How does this compare with a generic tool like Antithesis? I recognize closed source money vs open source free but from a feature perspective would Antithesis be more effective at finding the issues since it’s not limited to stuff happening in the JVM / can test concurrency of more complicated network topologies between components?
AFAIK, Antithesis uses a hypervisor to achieve deterministic execution. This can be less effective because the hypervisor does not have language semantics and faces a larger search space. You may check Figures 5 and 6 in our technical report[1], where we compare Fray against RR, a record and replay tool that can also be used for concurrency testing at OS level[2].

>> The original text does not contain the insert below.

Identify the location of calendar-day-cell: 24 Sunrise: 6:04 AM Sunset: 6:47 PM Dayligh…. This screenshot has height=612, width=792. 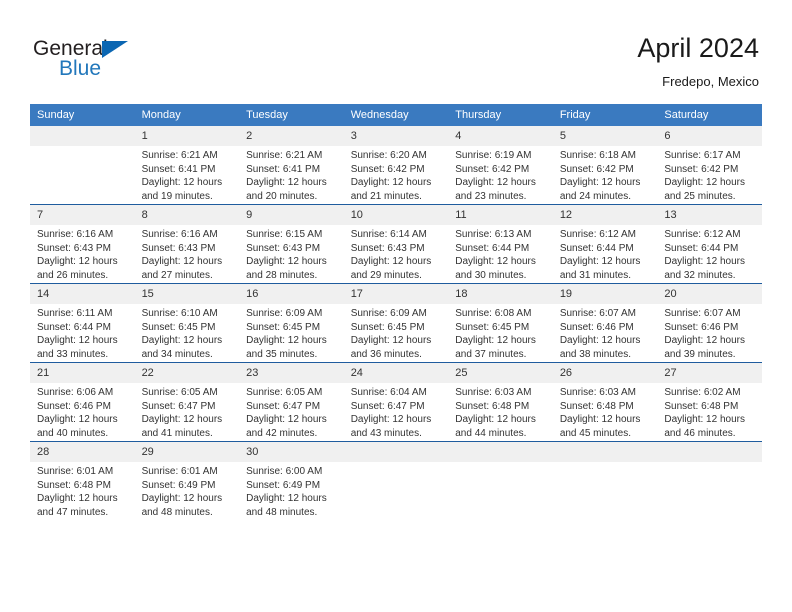
(396, 402).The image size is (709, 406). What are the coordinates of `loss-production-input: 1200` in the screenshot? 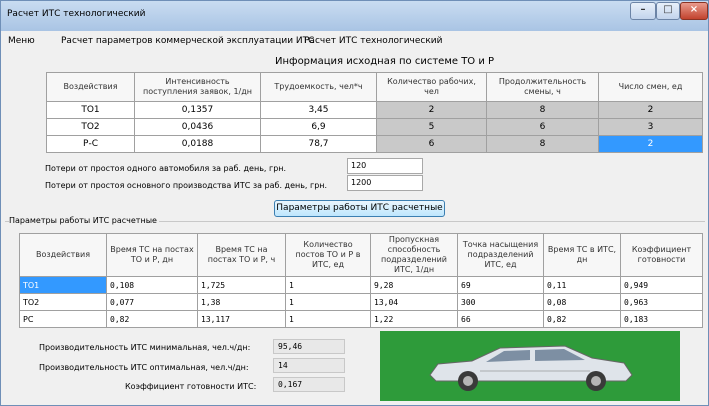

Antithesis is supposed to be quite a bit faster than rr chaos precisely because it’s a hypervisor vs rr which is trying to intercept syscalls which is notoriously slow, so comparing against rr per second feels like a bad proxy.
Unlike rr chaos, which I believe uses a random search without any knowledge of past runs, Antithesis is supposed to do a more targetted search through the orderings with understanding of history between runs, so the executions needed per bug similarly has rr as a bad proxy.
I’m also not sure I see how language semantics can be exploited when you’re interleaving based on different thread orderings. If I understand it correctly, Fray is also slightly more limited than something like Antithesis which can also test I/O failures and different I/O orderings in a distributed setting as well.